How many lines in the records below hold the string "give"? Answer with the number alone.

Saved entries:
####################

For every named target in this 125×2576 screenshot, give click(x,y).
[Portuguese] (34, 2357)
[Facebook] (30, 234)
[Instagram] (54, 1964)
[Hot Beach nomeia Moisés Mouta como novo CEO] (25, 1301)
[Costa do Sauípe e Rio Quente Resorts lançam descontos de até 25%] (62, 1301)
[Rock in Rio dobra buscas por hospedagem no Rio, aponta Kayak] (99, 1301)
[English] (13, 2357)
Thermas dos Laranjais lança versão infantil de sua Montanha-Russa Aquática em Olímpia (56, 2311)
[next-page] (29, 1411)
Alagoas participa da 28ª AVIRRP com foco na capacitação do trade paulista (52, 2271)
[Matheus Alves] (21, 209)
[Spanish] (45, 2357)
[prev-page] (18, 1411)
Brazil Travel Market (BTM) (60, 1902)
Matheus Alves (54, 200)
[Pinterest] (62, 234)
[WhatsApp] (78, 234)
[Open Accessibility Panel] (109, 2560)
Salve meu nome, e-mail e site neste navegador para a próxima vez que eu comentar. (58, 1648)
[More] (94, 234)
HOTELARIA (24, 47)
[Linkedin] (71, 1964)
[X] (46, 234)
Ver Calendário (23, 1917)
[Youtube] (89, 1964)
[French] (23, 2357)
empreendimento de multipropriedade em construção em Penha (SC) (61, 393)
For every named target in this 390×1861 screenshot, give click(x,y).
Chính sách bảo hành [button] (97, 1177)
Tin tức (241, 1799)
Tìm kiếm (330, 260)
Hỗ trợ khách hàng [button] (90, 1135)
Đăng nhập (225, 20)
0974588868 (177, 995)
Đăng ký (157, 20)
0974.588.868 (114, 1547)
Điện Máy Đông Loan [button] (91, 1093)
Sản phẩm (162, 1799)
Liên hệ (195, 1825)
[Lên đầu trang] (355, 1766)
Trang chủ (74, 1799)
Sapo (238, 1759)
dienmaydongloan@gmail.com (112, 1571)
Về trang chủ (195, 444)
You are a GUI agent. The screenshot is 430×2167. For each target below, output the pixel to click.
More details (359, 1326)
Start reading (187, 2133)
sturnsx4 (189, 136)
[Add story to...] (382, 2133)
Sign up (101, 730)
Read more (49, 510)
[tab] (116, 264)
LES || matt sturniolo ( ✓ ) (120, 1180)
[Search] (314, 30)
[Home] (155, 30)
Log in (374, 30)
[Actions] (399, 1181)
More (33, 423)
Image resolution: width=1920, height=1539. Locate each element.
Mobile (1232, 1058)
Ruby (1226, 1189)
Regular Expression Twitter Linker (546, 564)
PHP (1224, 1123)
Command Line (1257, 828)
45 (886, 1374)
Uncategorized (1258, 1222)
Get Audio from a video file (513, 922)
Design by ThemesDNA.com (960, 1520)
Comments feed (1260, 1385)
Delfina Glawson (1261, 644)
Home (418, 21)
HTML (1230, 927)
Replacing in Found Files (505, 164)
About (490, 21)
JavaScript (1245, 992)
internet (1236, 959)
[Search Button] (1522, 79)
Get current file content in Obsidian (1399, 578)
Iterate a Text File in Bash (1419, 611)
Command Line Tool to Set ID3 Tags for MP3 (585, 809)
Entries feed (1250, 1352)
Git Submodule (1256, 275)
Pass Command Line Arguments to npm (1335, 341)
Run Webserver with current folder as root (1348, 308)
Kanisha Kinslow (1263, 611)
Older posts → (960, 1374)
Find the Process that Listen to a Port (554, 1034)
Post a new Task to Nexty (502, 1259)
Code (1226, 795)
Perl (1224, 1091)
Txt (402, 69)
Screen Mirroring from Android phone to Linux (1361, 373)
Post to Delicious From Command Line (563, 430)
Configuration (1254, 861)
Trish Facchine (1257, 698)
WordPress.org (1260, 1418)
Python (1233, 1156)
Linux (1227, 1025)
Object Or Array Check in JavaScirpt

####################

TASK OUTPUT:
2